‘Star Trek: Discovery’ Season 5 Interview: David Ajala And Doug Jones On Saying Goodbye To Book And Saru

TrekMovie joined a virtual group press interview with members of the cast of Star Trek: Discovery to talk about the fifth and final season of the series. This included a chat with David Ajala (Book) and Doug Jones (Saru). With the assembled members of the media, the actors talked about what’s new in season 5, Book and Saru’s unique relationships with Michael Burnham, romances, masculinity, and more.

Note: The interview contains minor spoilers.

Both Book and Saru have important relationships with Burnham. Can you talk about how that comes into play this season?

David Ajala: They both have different experiences with Michael Burnham. And I guess the experience that Michael Burnham will have to keep Cleveland Booker, no matter how their relationship plays out, is he has inspired her to be the most authentic version of herself, to embrace that, to be at peace with that. To understand that you can be a leader, you can be vulnerable, you may not know all the answers at the same time, you may make mistakes, and you may be liked or disliked. All of those things can exist at the same time. Not one exists exclusively without the other. Their relationship is one built upon kindness, truth, honesty, and love. So they’re always going to be in each other’s lives. And I think their relationship is a relationship that can stand the test of time.

Doug Jones: Different from their mad, passionate love story, Saru and Burnham are very more like siblings who have gone through the phases of competition and being at each other’s throats a little bit and being jealous of mom’s attention, or whatever. And then growing into “Oh, we’ve been through life and death together.” We’ve had disagreements and then we’ve had coming back together again many a time over the over the course of the series. We’ve protected each other. We have gone through so much. So when it comes to a place in season 5 where change might be afoot for Saru or he has an opportunity coming, what does he do with that? His tether to Starship Discovery really is her. And so a moment comes – I won’t say what or why – but where he expresses a sense of family with her by touching foreheads with her. It’s something that we Kelpiens do, I did it with my sister Siranna in a previous season, and also with Su’Kal, my young protege that we found and I helped him become a Kelpien again and find himself among our people.
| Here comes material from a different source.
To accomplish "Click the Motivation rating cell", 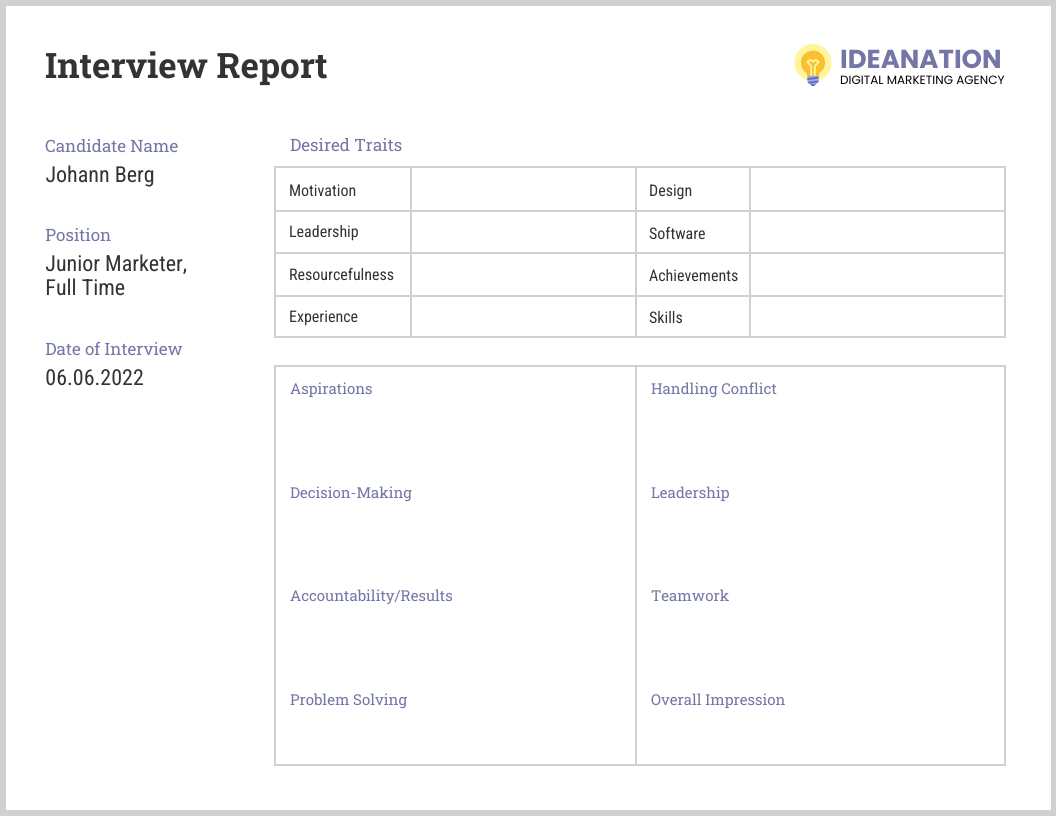I will (523, 189).
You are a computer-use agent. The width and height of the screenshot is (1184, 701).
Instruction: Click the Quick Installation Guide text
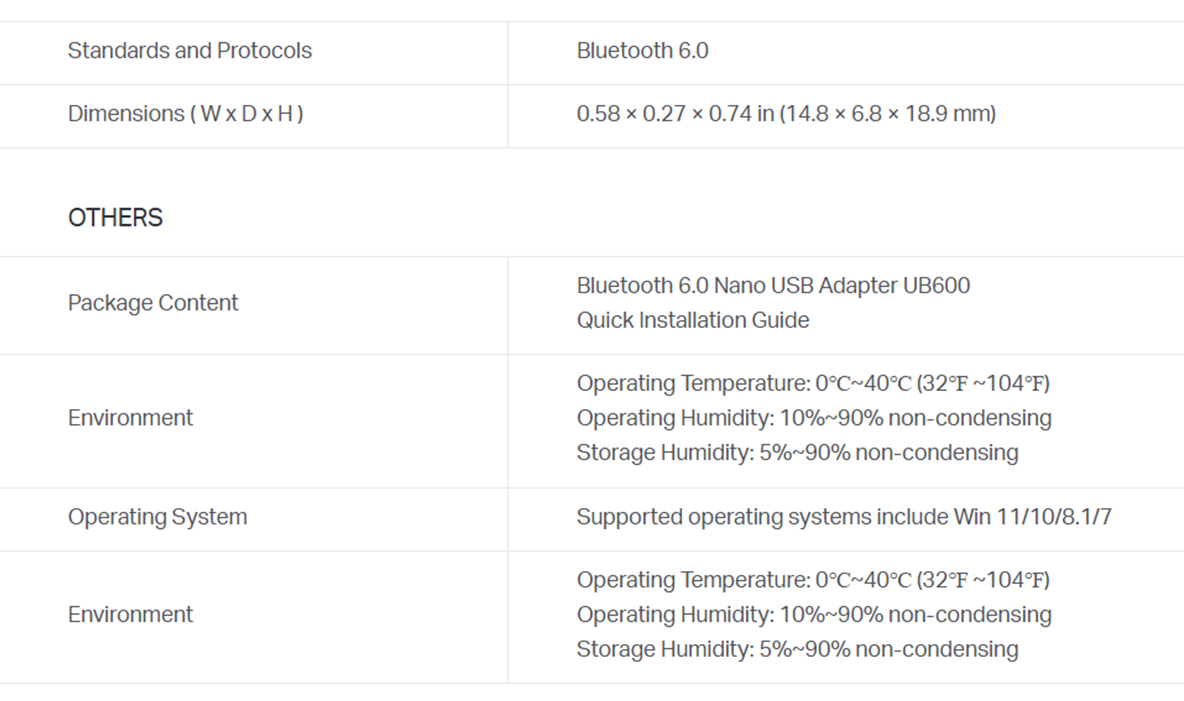pyautogui.click(x=693, y=320)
Forehead touches. It’s not a romantic thing, it’s a family thing. And so there’s a moment with Burnham and Saru where I guide her into a forehead touch that was really, really quite touching for both of us.

Sonequa Martin-Green as Burnham and Doug Jones as Saru in Star Trek: Discovery season 5 (Paramount+)

Even though you guys didn’t know this was going to be the last season ahead of time, did you have a sense it could be your final time with these characters as you were playing it?

Doug Jones: From Saru’s storyline throughout season 5, it felt like, “This could be a good finale for him,” before I knew it was our finale. So when I heard it was, I was like, “Well, that kind of almost makes sense,” for me, personally, selfishly. And then for the whole show, we had the luxury of going back and filming a little epilogue or a coda, we’re calling it, that they tack on to the last episode that gives you, the audience, a sense of closure for the whole series.

David Ajala: That was really important. Even though we had finished shooting season 5, I think as a body of work, it still could stand and that could be presented. But to be able to have gone back to shoot the coda and tack it on to the end, that just really helped to neatly button-end it. And we didn’t have to do a crazy amount, did we?

David, what is it like to play a character who isn’t part of Starfleet and is an outsider among the tightly knit crew?

David Ajala: I guess what’s really special and a gift for an actor is to be able to have that peripheral or outside perspective. With Cleveland Booker, he’s somebody who operates on the underbelly of society. Being able to have that experience and then to be able to come into this world where things are done in a certain particular way. He’s able to weigh up the contrasts so extreme with the two. He’s able to look at the two and see the benefits of both. And I think the glorious thing which happens in season 5, is he is able to see, without being prompted, without being persuaded, to see the benefits of being part of Starfleet. And I think that is a testament to what Starfleet stands for, for someone who could be so tunnel visioned in their perspective, can kind of humbly fold under the togetherness of Starfleet.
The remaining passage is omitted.